Il legislatore dell’81 ignorava in toto la teoria della partecipazione all’attività amministrativa mutuando così la struttura e l’assetto finale ai modelli ottocenteschi di unilaterale autorità teleologicamente orientata verso la tutela delle superiori istanze dell’amministrazione che non ammette controlli estranei nella consapevolezza che i tempi processuali costituiscono un ulteriore fattore deterrente a qualsivoglia contestazione.
Indi si insinua la legge 241/90 ed il sistema ha faticato non poco per mantenere il suo equilibrio fra i diversi protagonisti della scena timorosi per la possibile perdita della parte.
Supportano il rituale, riservato ad eletti “addetti ai lavori” esclusivamente iniziati a questa occulta scienza, fattispecie accusatorie aperte, vaghe ed indeterminate proprie di una codificazione che autorevole dottrina chiama “dell’oppressione” che permettono all’attore qualsivoglia materializzazione di singolari ed arditi teoremi accusatori che manifestano senza alcun pudore l’esigenza di conformare il lavoratore di Polizia alle personali concezioni ed evidenti soggettive frustrazioni.
L’apparato curialesco lavora senza soluzione di continuità, triturando e sezionando ogni momento reale che si connota come una sorte di roulette russa cui attendono rassegnati i malcapitati di turno.

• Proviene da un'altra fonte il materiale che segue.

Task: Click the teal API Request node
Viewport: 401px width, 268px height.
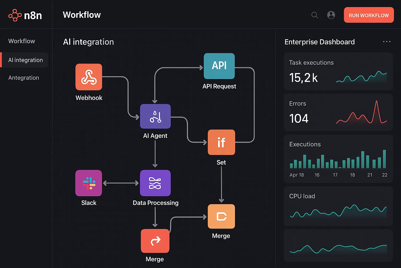Action: (219, 66)
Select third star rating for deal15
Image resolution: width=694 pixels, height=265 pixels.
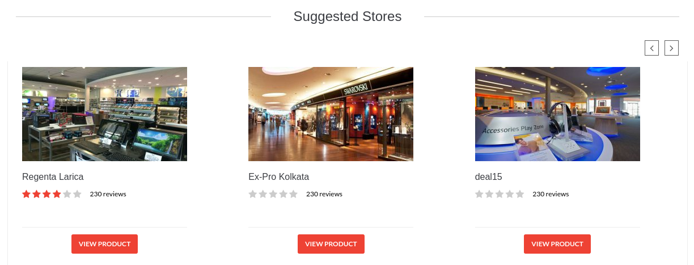[x=500, y=194]
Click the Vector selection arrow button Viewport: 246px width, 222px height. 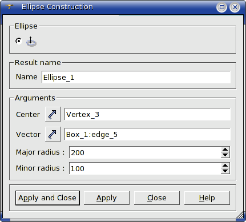pos(53,134)
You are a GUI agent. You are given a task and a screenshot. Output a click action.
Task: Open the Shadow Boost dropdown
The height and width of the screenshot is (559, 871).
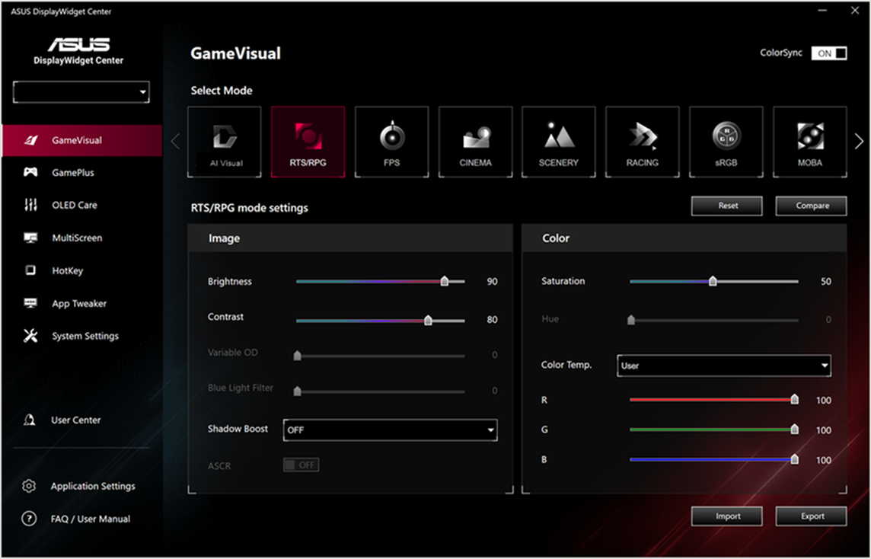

In questa collettiva flagellazione di corpi necessaria ai pazienti e disposta nel loro esclusivo interesse, acciocché si acceda convinti ed educati al pensiero unico ed acritico, emerge tosto questo costrutto genetico per una nuova generazione di poliziotti.
Ma, divelto l’arcano nelle sue forme essenziali, crolla la costruzione aristotelica dell’universo e non sarà l’estorta abiura a mutare la natura delle cose.
Epilogo.
Smaniano impazienti i tecnocrati ministeriali esaltando il valore giuridico dell’impianto nella saccenza del gergo: “Juristen bose christen” tuonava Lutero cinque secoli or sono e tale invettiva ben si adatta a codesti surrogati.
È giunto così il momento per una ferma rivisitazione critica dell’intera materia scevra da ideologie autoritarie ed autoreferenziali che focalizzi la propria attenzione al rispetto dei principi espressi dalla Carta che, a distanza di oltre dieci lustri dalla loro emanazione, esprimono una loro costante attualità.
È questo un primo impegno che il sindacato deve, ed ha assunto e su tale ipotesi chiede “la conta” e l’esplicita posizione di ciascuno affinché siano chiare, alle forze politiche tutte ed all’opinione pubblica, singolari ed eventuali prestigitazioni.